Voluntary, informal or formal detention?
| Status | What it indicates | Practice caution |
|---|---|---|
| Voluntary admission | Clear, capacitous decision-making and active agreement to admission. | Do not use “voluntary” casually where understanding is limited, pressure is present, or the person cannot realistically leave. |
| Informal admission | May be defensible where there is evidence of basic understanding, meaningful acceptance, no objection, proportionate restrictions and active review. | This is the risky grey area. It needs evidence, not assumptions. The more hospital control there is, the harder the reasoning has to work. |
| Formal detention / DoLS / Court route | Required or strongly indicated where there is objection, significant risk, lack of acceptance, ongoing confinement, or need for formal safeguards. | Do not avoid formal routes because the person is quiet, confused, difficult to read or superficially settled. |
A practical route through the grey area
Advocacy changes the safeguard picture, not the Article 5 test
Wales
There may be more room for a carefully safeguarded informal admission because IMHA support is available to informal mental health patients. That can help evidence understanding, acceptance, challenge and review.
But advocacy does not itself remove a deprivation of liberty. The real restrictions, acceptance and route to challenge still have to be analysed.
England
Where equivalent IMHA access is not yet available for informal patients, the safeguard gap is sharper. That should increase caution, especially where the person has limited capacity, unclear acceptance, or recent detention.
If advocacy is not available, teams need to be explicit about alternative safeguards, family involvement where appropriate, review triggers and escalation routes.
Do not let safeguards quietly disappear
Independent scrutiny
A major concern is the potential loss of DoLS/BIA-style independent scrutiny where someone is treated as informal because they appear compliant.
Core dilemma
If a person understands at a basic level and appears compliant, but lacks full decision-making ability, is this valid informal admission or does it require formal safeguards?
Review triggers
Build in review points when the person becomes distressed, tries to leave, refuses medication, family disagree, or restrictions increase.
Alternative safeguards
Use advocacy, family involvement where appropriate, care planning, supervision, complaints routes, legal advice and escalation. Do not let “informal” mean invisible.
Record the reasoning journey
Why Article 5 risk was considered and what evidence shows a deprivation of liberty is or is not present.
If post-s.2, what has materially changed and why s.3 / DoLS / Court route is not required.
What the person understood about place, purpose, restrictions, treatment and alternatives.
Words, behaviour, communication support, consistency and whether the person could realistically say no.
Refusal, distress, attempts to leave, resistance, past objections, family evidence or values-based concern.
What restrictions apply, how often, for how long and what effect they have.
Why voluntary, informal, MHA detention, DoLS/Court or escalation was chosen at this time.
When the decision will be revisited and what would trigger escalation.
The defensible position
The Supreme Court shift may create more room for arguing that some arrangements are not a deprivation of liberty.

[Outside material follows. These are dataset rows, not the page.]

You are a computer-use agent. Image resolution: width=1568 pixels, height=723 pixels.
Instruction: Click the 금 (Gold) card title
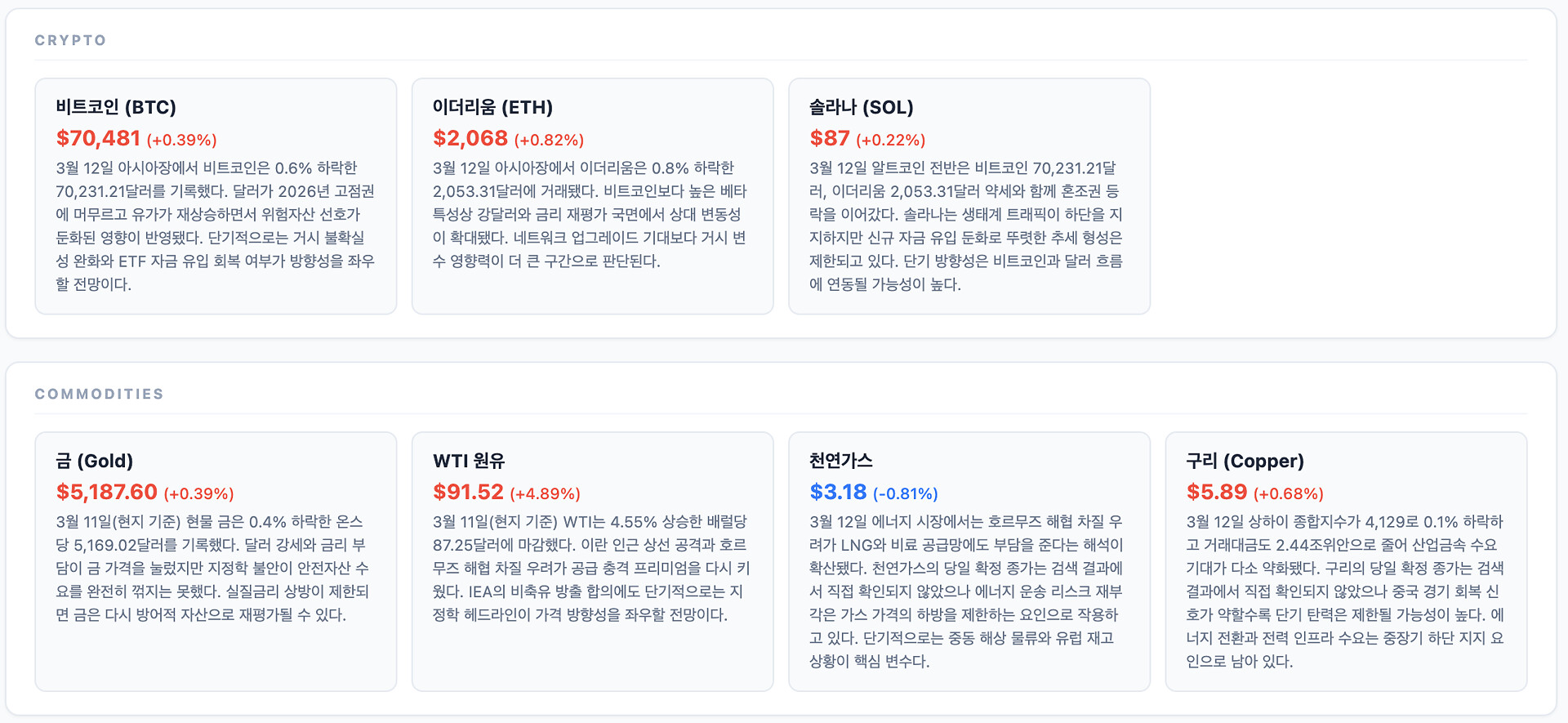pos(94,461)
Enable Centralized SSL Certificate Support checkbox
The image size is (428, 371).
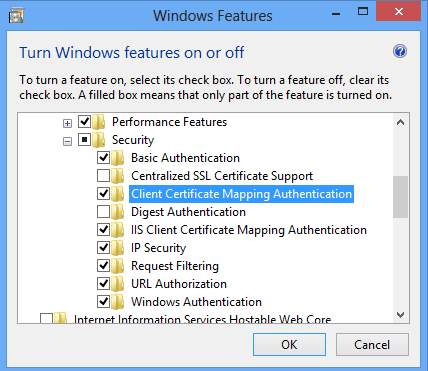click(x=103, y=176)
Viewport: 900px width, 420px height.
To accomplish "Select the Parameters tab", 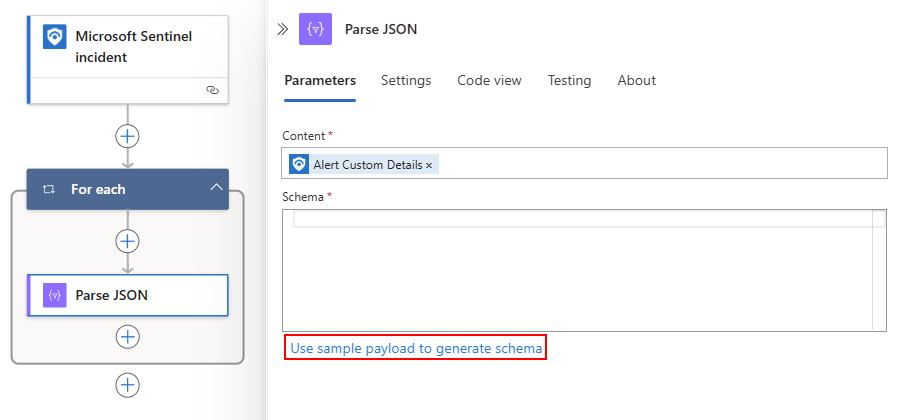I will pos(320,81).
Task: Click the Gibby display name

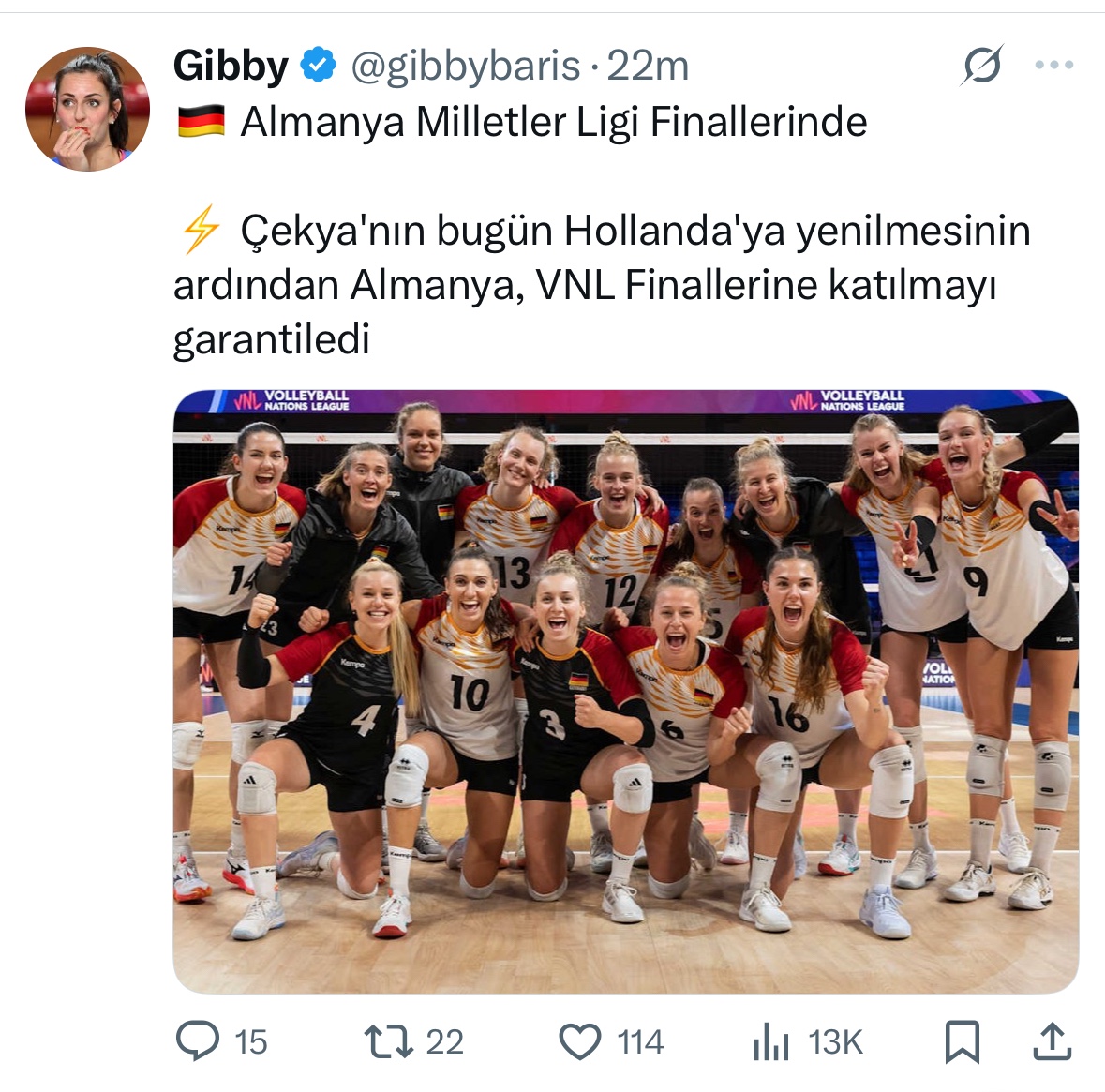Action: pyautogui.click(x=231, y=66)
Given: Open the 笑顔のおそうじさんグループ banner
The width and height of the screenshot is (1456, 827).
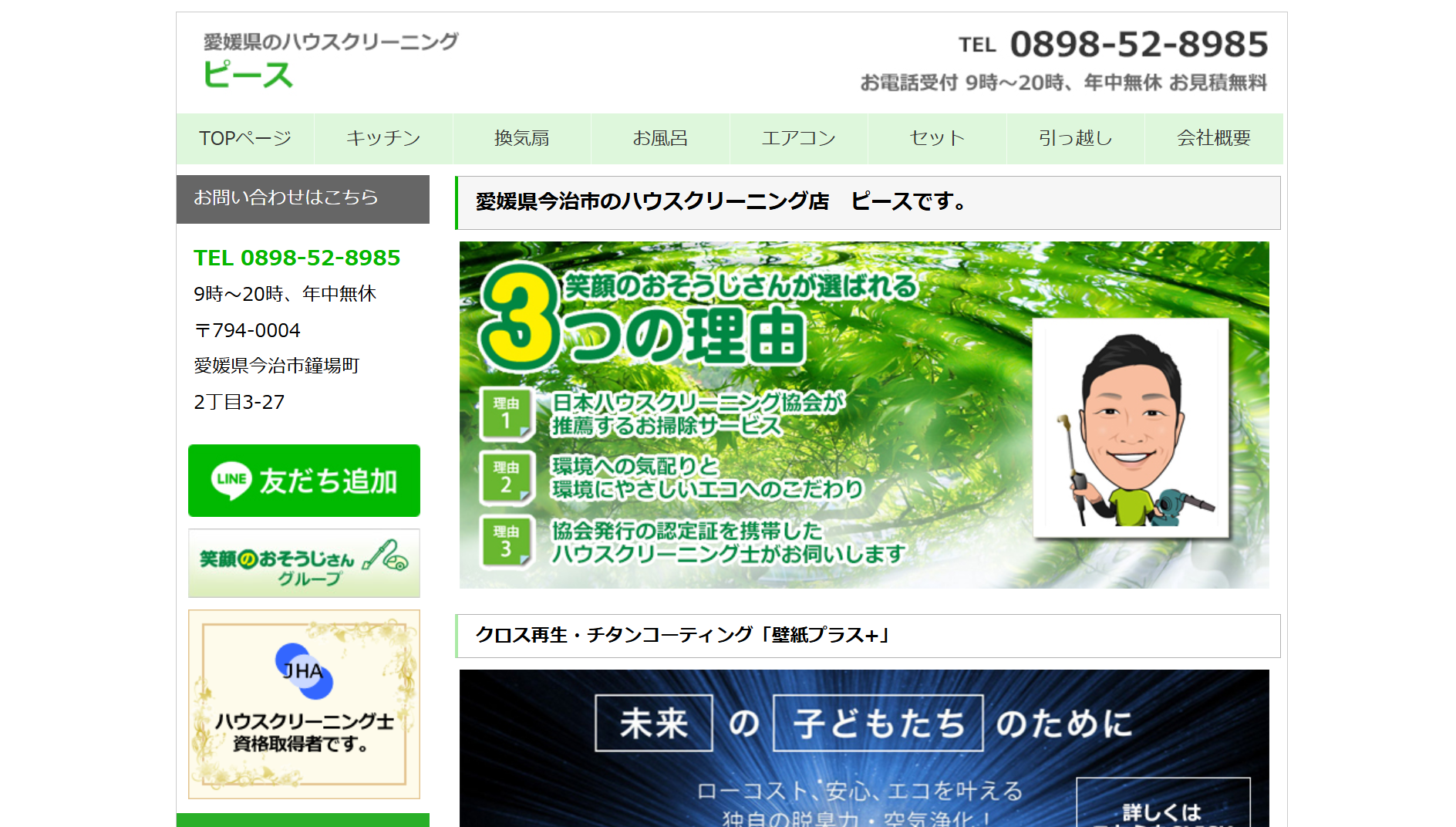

But in mental health hospital practice — especially after recent detention, limited capacity, locked wards, observation, medication, unclear acceptance or pressure to avoid formal consequences — the safer starting point is that Article 5 risk is present unless there is clear evidence to the contrary.
Source note
This revised briefing incorporates the additional practice cautions on post-s.2 cases, Article 5 positive obligations, “least restrictive” reasoning, and England/Wales advocacy differences. It remains a practice learning briefing and should be aligned with local legal and operational guidance before publication.